▶ _DATA EXTRACTS_
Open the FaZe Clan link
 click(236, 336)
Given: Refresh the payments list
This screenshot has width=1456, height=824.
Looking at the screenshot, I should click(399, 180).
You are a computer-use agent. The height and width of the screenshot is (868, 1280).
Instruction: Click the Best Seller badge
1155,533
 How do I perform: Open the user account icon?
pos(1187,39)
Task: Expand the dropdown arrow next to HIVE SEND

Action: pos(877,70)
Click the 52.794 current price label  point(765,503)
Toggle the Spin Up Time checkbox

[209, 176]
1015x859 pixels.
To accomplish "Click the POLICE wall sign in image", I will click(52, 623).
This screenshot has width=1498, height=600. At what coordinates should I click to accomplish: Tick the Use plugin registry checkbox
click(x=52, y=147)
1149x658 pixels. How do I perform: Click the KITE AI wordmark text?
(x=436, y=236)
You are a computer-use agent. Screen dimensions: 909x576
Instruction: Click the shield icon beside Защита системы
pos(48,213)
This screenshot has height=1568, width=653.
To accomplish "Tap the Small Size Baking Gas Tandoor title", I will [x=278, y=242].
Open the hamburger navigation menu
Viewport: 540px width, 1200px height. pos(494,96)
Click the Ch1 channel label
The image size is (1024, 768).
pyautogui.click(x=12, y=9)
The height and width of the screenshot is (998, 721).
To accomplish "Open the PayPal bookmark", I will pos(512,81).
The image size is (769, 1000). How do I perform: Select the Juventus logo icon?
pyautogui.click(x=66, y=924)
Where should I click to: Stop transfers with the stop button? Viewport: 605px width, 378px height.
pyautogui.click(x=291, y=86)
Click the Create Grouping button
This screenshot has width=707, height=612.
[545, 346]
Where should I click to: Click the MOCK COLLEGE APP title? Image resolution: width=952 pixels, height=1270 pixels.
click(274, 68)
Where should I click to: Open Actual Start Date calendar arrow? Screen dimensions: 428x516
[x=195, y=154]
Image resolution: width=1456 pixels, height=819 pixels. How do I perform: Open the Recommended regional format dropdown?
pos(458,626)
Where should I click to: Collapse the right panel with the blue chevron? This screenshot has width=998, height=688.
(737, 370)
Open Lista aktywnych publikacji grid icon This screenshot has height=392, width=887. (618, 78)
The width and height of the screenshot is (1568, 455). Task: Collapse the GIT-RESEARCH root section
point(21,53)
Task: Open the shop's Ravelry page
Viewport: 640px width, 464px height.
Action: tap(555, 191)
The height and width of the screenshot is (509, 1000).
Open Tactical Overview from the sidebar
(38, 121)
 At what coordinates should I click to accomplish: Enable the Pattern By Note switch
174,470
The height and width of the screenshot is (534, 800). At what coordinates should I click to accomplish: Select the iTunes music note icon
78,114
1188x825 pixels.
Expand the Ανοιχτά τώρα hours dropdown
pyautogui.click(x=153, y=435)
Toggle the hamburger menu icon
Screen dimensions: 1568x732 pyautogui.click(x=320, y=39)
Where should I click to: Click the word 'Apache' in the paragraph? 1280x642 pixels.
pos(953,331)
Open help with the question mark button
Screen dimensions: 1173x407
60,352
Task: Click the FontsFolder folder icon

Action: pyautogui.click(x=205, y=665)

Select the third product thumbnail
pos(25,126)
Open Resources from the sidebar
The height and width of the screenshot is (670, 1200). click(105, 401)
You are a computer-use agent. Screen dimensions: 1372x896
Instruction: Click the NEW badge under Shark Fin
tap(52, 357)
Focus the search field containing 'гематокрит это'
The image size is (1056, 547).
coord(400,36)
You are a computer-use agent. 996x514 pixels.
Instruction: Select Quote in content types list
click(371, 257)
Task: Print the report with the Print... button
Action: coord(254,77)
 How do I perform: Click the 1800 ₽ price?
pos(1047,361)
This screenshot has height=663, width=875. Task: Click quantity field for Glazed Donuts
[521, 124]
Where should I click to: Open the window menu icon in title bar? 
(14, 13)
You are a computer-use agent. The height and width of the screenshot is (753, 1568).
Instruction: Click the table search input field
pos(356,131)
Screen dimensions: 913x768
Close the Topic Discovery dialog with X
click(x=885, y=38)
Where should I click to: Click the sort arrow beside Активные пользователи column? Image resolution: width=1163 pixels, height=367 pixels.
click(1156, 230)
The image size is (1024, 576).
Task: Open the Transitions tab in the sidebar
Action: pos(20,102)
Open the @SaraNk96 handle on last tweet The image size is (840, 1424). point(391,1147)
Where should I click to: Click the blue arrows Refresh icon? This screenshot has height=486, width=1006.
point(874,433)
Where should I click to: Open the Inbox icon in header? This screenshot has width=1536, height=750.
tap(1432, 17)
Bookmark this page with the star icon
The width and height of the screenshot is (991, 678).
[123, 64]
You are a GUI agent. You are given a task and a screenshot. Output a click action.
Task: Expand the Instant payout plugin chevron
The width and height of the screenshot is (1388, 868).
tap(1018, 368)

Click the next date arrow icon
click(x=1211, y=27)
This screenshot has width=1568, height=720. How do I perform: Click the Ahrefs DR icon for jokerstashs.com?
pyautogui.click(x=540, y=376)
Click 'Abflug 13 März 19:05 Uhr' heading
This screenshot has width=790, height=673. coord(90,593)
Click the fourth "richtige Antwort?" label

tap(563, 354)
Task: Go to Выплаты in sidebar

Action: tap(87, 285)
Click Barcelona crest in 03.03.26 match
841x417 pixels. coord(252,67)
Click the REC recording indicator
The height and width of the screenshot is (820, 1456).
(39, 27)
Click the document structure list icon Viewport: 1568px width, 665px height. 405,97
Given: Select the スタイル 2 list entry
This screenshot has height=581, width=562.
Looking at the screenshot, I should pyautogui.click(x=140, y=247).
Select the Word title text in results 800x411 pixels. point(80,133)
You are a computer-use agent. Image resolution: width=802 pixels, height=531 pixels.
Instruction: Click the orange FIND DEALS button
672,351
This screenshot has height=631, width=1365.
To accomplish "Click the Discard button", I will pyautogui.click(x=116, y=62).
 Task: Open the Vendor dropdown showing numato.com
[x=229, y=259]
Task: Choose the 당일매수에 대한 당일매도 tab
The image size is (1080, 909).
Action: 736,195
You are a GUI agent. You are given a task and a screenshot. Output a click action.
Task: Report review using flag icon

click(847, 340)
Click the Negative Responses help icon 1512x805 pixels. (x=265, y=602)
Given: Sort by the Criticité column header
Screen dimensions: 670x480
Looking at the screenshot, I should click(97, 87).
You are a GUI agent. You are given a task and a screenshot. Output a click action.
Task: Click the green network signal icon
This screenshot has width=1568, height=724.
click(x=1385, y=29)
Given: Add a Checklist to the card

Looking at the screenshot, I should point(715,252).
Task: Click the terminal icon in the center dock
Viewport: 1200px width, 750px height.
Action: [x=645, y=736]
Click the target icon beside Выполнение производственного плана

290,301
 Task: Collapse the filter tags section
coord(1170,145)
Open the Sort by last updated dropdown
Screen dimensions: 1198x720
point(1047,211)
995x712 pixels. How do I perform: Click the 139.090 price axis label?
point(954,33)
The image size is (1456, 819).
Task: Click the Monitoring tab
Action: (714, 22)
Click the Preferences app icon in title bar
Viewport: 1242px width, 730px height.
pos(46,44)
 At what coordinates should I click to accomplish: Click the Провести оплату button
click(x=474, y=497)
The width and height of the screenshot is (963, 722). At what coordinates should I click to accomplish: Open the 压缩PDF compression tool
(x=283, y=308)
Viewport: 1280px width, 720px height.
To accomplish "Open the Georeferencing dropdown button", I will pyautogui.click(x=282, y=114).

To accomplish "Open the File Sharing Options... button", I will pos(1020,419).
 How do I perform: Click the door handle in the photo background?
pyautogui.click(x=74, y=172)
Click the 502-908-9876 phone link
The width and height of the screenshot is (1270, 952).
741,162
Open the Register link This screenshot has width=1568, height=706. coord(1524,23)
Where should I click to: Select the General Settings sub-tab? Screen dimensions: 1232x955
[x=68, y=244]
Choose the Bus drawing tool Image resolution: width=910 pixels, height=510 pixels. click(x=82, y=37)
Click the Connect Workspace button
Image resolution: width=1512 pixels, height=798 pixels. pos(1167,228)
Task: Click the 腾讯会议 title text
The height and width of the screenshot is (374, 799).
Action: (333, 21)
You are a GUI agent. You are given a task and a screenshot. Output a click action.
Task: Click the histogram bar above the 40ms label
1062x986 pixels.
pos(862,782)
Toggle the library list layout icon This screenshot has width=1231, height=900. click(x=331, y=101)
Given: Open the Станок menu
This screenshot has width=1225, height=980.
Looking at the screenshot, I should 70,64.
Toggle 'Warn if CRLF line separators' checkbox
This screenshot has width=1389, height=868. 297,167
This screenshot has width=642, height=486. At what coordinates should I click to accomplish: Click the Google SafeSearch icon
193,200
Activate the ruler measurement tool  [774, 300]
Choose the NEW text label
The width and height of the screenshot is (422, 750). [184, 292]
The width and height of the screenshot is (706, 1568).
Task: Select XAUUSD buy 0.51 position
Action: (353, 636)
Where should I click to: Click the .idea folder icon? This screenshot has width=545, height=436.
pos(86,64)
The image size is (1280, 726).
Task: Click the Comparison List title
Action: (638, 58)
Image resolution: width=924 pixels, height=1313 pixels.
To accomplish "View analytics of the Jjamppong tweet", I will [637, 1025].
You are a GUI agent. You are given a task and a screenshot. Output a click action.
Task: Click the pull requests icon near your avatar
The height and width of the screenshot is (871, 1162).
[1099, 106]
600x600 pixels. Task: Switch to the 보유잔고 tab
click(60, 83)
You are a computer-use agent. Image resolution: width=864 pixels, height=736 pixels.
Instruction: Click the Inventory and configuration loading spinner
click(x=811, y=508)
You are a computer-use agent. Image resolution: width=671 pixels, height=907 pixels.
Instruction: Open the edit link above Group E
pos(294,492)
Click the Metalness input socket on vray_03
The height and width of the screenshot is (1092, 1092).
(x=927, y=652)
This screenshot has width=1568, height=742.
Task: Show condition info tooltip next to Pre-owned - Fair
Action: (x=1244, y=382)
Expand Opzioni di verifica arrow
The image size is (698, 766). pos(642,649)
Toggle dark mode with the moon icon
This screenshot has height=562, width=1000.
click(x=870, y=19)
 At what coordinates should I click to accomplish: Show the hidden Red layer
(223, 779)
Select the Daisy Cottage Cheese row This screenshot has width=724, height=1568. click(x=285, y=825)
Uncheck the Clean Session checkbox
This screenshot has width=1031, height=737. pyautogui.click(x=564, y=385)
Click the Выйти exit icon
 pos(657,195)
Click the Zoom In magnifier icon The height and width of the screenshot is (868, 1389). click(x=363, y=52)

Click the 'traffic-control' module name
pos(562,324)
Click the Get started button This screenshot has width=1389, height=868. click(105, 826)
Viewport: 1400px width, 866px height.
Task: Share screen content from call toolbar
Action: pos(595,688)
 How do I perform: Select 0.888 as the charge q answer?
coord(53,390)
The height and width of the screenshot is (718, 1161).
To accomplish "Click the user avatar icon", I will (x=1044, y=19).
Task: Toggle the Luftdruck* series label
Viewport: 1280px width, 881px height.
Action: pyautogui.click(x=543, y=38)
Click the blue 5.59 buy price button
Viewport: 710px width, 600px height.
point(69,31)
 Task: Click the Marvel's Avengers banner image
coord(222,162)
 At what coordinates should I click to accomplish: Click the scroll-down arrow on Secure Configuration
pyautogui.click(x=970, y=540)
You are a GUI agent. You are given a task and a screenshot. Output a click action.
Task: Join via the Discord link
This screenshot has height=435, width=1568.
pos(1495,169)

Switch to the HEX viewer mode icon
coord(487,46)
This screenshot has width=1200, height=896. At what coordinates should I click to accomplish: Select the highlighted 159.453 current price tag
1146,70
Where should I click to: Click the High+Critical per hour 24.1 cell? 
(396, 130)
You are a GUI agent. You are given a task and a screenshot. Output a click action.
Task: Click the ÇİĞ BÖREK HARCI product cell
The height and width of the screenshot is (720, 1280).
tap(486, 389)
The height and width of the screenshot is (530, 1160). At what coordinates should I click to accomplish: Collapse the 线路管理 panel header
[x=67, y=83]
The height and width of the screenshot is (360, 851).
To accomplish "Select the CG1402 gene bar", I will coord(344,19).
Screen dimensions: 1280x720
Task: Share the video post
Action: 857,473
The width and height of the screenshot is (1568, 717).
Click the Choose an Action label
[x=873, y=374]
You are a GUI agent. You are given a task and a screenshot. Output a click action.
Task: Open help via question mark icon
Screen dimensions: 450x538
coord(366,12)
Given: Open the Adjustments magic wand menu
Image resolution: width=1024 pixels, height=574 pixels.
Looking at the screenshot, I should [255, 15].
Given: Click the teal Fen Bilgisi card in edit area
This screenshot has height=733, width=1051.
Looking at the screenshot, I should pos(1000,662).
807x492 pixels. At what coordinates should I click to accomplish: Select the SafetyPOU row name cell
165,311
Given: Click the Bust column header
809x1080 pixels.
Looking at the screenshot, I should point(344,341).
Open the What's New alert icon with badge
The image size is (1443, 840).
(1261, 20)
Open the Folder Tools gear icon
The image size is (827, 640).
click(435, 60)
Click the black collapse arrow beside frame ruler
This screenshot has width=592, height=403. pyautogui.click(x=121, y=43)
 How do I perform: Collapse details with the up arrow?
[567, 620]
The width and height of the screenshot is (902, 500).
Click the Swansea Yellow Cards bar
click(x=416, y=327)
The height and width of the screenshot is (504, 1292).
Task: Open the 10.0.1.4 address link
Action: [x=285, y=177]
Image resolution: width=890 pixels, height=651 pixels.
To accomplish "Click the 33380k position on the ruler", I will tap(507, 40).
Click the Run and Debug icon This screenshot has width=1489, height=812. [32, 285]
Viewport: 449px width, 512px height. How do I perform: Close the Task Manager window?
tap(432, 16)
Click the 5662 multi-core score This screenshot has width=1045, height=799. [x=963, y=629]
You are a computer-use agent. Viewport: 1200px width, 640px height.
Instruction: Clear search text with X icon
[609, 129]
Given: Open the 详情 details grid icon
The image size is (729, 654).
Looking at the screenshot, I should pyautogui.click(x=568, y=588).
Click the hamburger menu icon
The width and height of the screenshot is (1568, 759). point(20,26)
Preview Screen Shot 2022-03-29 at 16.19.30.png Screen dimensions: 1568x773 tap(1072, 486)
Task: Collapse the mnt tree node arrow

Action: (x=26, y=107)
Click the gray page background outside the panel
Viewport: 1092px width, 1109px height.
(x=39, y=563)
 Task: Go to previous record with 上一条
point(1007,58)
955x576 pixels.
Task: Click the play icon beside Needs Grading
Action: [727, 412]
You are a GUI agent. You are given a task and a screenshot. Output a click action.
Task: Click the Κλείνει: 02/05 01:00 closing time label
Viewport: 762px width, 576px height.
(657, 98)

▶ _TASK DETAILS_
Among the lines of the data, find every one that holds "avatar" and copy it.

▶ _RESPONSE TO THE EXERCISE_
Task: Click the pull requests icon near your avatar
To accomplish "Click the user avatar icon", I will (x=1044, y=19).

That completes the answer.